Task statement → For the records that follow, return only the count of lines containing the string "agent".

Extracted information →
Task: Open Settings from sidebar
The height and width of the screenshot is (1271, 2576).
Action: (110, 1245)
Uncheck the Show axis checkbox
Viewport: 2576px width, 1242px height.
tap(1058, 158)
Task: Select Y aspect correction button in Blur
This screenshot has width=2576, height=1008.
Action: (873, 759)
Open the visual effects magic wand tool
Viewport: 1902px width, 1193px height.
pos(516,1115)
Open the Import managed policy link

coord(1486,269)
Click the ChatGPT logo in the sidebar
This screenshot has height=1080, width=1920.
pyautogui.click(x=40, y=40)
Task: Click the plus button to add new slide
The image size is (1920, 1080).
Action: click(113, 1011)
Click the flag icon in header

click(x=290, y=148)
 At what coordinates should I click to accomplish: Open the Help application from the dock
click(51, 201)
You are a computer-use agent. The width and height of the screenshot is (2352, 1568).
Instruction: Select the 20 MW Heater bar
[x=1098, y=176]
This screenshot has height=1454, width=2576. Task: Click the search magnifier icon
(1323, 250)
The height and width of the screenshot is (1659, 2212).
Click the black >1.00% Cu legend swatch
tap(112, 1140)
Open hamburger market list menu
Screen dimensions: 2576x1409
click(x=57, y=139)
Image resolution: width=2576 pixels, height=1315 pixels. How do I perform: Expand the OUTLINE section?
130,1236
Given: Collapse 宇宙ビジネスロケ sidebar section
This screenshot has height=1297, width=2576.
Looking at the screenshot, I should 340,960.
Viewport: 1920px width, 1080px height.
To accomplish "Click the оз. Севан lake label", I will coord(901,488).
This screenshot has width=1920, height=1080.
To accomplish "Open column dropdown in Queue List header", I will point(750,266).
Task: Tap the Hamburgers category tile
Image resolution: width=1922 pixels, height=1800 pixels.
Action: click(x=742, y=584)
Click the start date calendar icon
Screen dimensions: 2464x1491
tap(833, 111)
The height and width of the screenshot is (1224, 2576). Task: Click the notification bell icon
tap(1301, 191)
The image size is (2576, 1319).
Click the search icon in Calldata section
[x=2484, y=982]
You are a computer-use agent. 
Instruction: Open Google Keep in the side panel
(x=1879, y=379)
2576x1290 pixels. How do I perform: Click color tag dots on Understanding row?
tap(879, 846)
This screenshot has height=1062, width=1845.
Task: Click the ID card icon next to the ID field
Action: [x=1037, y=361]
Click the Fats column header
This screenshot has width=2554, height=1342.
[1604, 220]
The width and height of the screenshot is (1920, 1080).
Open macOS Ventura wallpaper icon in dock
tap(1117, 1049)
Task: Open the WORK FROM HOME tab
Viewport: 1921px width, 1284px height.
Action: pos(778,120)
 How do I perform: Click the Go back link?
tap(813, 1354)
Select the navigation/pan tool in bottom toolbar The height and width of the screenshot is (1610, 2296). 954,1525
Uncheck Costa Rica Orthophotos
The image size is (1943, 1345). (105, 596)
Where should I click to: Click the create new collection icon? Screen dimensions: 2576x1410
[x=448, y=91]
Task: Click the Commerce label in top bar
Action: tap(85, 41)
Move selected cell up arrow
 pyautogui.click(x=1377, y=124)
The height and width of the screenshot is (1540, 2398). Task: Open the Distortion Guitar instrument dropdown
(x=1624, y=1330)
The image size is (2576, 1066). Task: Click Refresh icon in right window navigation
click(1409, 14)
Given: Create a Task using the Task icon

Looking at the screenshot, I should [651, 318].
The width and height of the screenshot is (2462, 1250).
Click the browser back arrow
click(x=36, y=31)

Completed task → 2